Identify every line in the records below that contains the string "pixels", and copy each such line in full.

Interface element records
-*-
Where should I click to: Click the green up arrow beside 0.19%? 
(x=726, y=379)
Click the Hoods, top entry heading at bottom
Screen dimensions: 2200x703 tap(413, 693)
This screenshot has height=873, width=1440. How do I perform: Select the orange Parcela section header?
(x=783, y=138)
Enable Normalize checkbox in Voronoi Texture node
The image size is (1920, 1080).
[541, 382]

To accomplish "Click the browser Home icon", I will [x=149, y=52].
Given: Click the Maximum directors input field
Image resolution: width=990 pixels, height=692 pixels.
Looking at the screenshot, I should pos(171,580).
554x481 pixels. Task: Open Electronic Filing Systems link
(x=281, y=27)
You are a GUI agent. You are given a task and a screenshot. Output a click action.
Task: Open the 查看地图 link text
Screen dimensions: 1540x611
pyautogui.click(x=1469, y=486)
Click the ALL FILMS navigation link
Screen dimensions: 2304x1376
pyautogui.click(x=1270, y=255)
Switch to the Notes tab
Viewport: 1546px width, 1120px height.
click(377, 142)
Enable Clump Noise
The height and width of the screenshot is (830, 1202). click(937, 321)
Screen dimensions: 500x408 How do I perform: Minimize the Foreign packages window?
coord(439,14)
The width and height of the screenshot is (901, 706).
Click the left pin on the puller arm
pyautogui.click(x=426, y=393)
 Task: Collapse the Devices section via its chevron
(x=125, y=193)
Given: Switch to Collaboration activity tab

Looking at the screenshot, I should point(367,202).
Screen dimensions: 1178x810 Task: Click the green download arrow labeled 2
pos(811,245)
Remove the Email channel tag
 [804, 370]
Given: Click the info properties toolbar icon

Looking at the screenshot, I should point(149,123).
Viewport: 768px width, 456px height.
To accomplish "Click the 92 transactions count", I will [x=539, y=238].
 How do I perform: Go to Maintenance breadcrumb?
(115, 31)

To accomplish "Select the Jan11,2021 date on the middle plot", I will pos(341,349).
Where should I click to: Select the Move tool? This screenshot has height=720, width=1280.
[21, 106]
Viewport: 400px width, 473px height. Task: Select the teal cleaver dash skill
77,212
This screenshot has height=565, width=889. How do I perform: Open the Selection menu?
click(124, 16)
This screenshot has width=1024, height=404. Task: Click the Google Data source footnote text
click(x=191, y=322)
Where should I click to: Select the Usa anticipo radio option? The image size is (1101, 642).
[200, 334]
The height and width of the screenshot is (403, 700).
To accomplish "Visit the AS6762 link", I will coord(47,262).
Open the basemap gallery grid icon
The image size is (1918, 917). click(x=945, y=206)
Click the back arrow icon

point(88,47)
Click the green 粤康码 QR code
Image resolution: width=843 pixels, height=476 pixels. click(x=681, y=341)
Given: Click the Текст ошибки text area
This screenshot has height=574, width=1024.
-*-
(Full output)
Image resolution: width=990 pixels, height=692 pixels.
554x481 pixels. Task: Open Electronic Filing Systems link
Image resolution: width=843 pixels, height=476 pixels. click(x=681, y=341)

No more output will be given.